Fig. 2: Kinetics of dual mRNAs-encoded hepatic PCC and comparison of dual mRNA therapy with carglumic acid in PA mice.

a, b Kinetics of dual mRNAs-encoded hepatic PCC subunits and enzyme activity. PA hypomorphic mice of mixed gender were administered a single IV bolus injection (1 mg/kg) of dual mRNAs (n = 4 mice/time point) or Luc control mRNA (n = 3 mice/time point) encapsulated in LNPs and were sacrificed at various time points. a Absolute quantification of hPCCA and hPCCB proteins in livers from dual mRNAs-injected PA mice by LC-MS/MS using signature peptides for wild-type (WT) hPCCA and hPCCB protein sequences. hPCCA and hPCCB were below the LLOQ in all livers from Luc control mRNA-injected mice. b PCC enzyme activity in hepatic mitochondria was measured.
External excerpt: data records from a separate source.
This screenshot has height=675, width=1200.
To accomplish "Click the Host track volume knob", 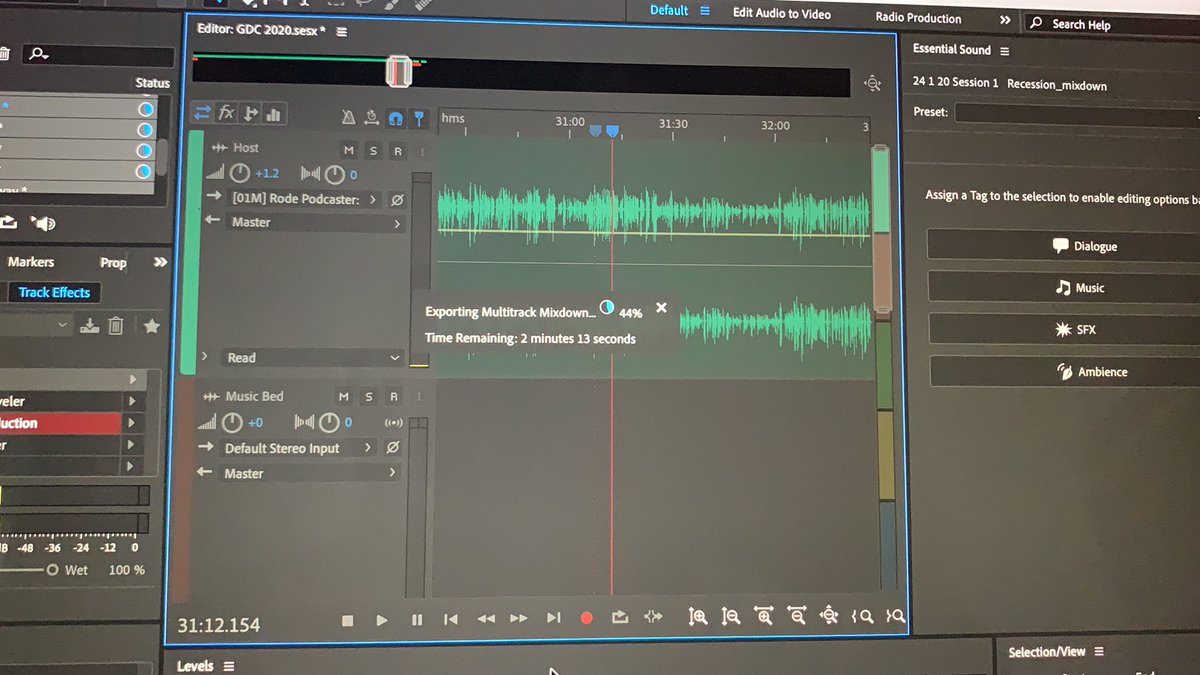I will (x=240, y=171).
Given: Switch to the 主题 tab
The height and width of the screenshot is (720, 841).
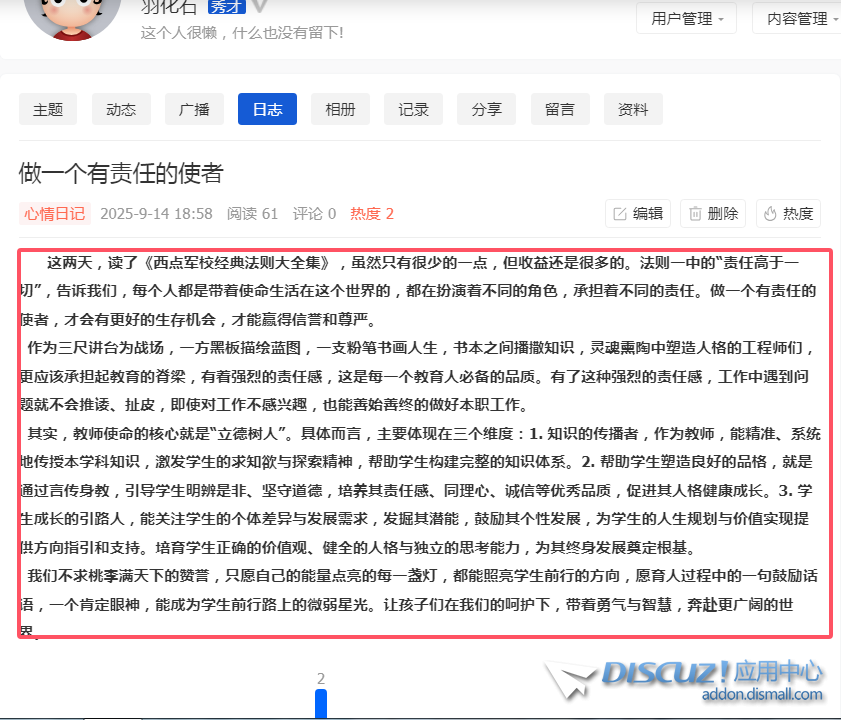Looking at the screenshot, I should tap(48, 109).
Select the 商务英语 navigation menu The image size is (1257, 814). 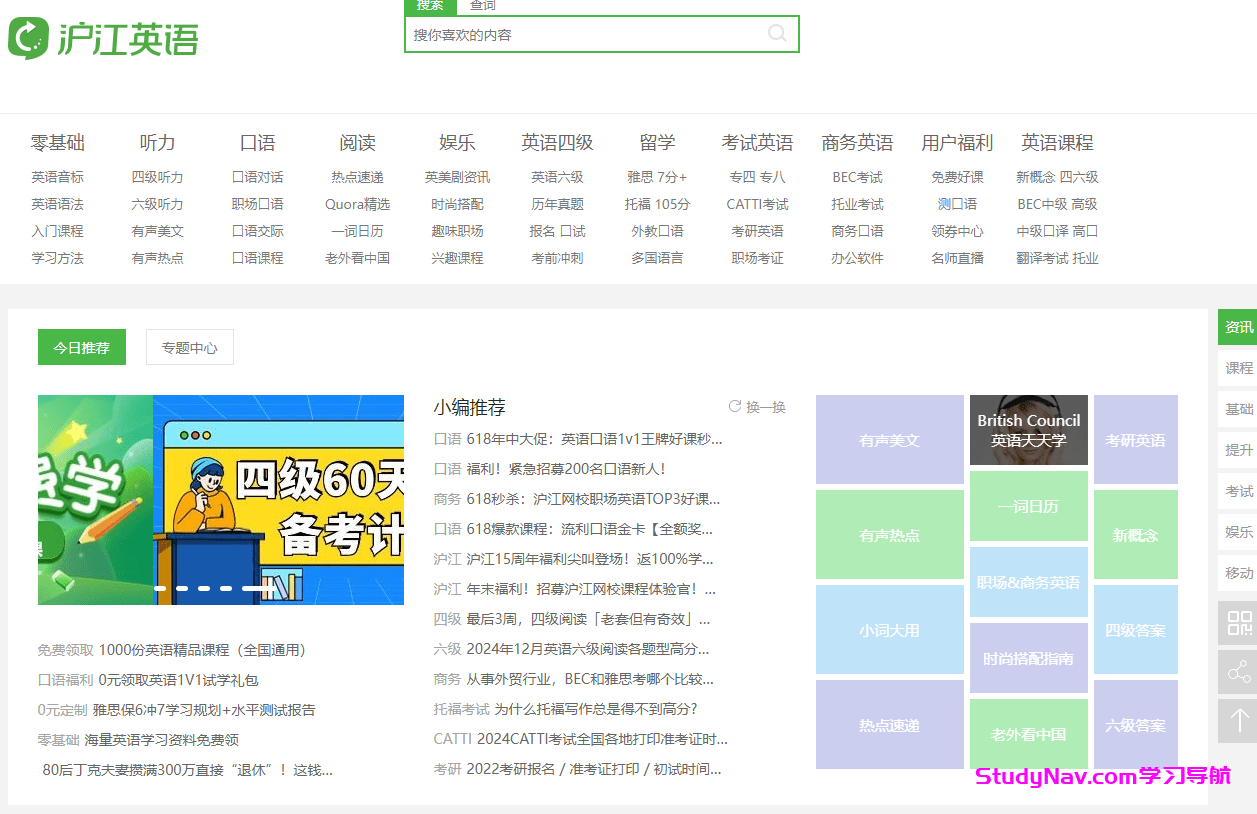[x=857, y=143]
Shaded bars represent the range of endogenous PCC enzyme activity levels from all Luc mRNA-injected mice across all time points (n = 21). c–e Substantial reductions in plasma ammonia and primary disease biomarkers due to dual mRNAs in contrast to carglumic acid. PA hypomorphic female mice were administered a single IV bolus dose of Tris-sucrose buffer (n = 11) or 1 mg/kg of dual mRNAs or Luc control mRNA (n = 12) encapsulated in LNPs and were sacrificed 7 days post injection. Additional PA hypomorphic female mice were administered repeat doses of 1% carboxymethyl cellulose (CMC, n = 11) or carglumic acid (1200 mg/kg/day, twice daily, n = 12) via oral gavage for 7 consecutive days and then sacrificed. Unaffected Pcca^+/− mice (n = 9) were IV injected with Tris-sucrose buffer as control. Mice were bled at study days 0 (pre-treatment), 2, and 7. Plasma ammonia (c) and liver 2MC (e) at day 7 upon sacrifice, and plasma 2MC (d) were assessed. Data are shown as mean ± SEM. Plasma and liver 2MC levels in unaffected mice were <LLOQ. P values were obtained from Tukey’s post hoc pairwise multiple comparison test following a one-way or two-way ANOVA, and are provided in the source data. ***P < 0.001 comparing dual mRNA therapy with carglumic acid. ⁺⁺⁺P < 0.001 comparing dual mRNAs or carglumic acid group with control groups (1% CMC, Tris-sucrose, and Luc mRNA). Pre, pre-treatment on day 0.